The archival copy of textual content should employ the file format least vulnerable to software and hardware obsolescence, and should incorporate fully defined or documented terminology. There are no text-handling programs which cannot read a plain text (.txt) file; therefore best practice is to make an archival copy in .txt format. Documents created with word processing applications can simply be saved as plain text. Spreadsheets can be saved as Text (Tab delimited); CSV (Comma delimited) is also acceptable. Similarly, many database applications make it possible to save data as plain, tab-delimited text. Regularly saving a file in a plain text format will ensure that it will be machine-interpretable over the long term.

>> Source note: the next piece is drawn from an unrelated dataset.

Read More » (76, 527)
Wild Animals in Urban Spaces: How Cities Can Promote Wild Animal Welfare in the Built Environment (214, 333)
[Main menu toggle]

More on archiving linguistic databases

However, humans as well as computers must be able to understand the text. Ideally, structural and semantic information about the content should be provided via XML markup. XML is a tag-based language similar to HTML, except that the tags describe content rather than formatting, e.g., the HTML tag <b> indicates bold whereas an XML tag such as <headword> describes the content of the material.

More on XML

Australian Partnership for Sustainable Repositories Working Papers

Character encoding

The interpretation of characters in a text file should also be transparent. Unfortunately, most of the character encoding standards in current use are inadequate to the task of providing an unambiguous encoding for each of the multi-national characters needed by the linguist. For example, an 8-bit encoding standard such as US-ASCII has only 256 code points and thus can unambiguously encode only 256 characters. This is adequate for documenting a language that does not require a special orthography. The Unicode encoding standard, however, provides a unique code point for (ultimately) every character in the world's languages. Thus Unicode is unambiguous, and is the encoding standard universally recommended for material whose long-term intelligibility is critical.

More on Unicode

Terminology

Any linguistic terminology used in the text file should also be defined or systematically related to a well-documented terminology set. Currently, there are many different terminology sets in common use. It is not unusual to find similar structures in different languages described in different terms (e.g., verbal morphemes which mark agreement with an argument have been variously called "pronominal affixes," "person markers," "bound pronouns," and "subject markers.") And, in rarer cases, the opposite problem obtains, i.e., the same term may be used to describe different language structures (as when "absolute" is used to indicate a non-possessed form in Semitic, but a transitive object/intransitive subject in ergative languages). For this reason, best practice is to define the terminology within the document or-for greater interoperability-to map the terminology to an ontology of linguistic concepts.

More on GOLD

Working format

The working format of a document is the file format which it has while the material is being processed or manipulated by its creator. For example, many linguists use database management software to produce and manipulate a working copy of lexical information. As long as an archival copy is created for long-term preservation the working format of the material can be any form that the linguist finds convenient; however, linguists should be aware that most of the software used to manipulate the data in a working format are proprietary programs prone to rapid obsolescence. Current versions of Microsoft Word, for example, cannot read documents created in Word 1.0; proprietary database management programs have a similarly short life. When software vendors create new versions they are rarely concerned with making the programs backward-compatible. Any document created using proprietary software programs is at risk. Therefore, it is highly important to make archival copies of the data at regular intervals.

Presentation format

One benefit of making an archival copy with XML markup is that XML files are easily transformed into a variety of presentation formats via XSL stylesheets. Using stylesheets it is possible to transform an XML archive file into formats suitable for presentation on the web and in print.

More on XSL stylesheets

It is also possible to use a form of stylesheet with word processing programs. This will provide consistency in presentation and make it easier to convert the document to another system or format.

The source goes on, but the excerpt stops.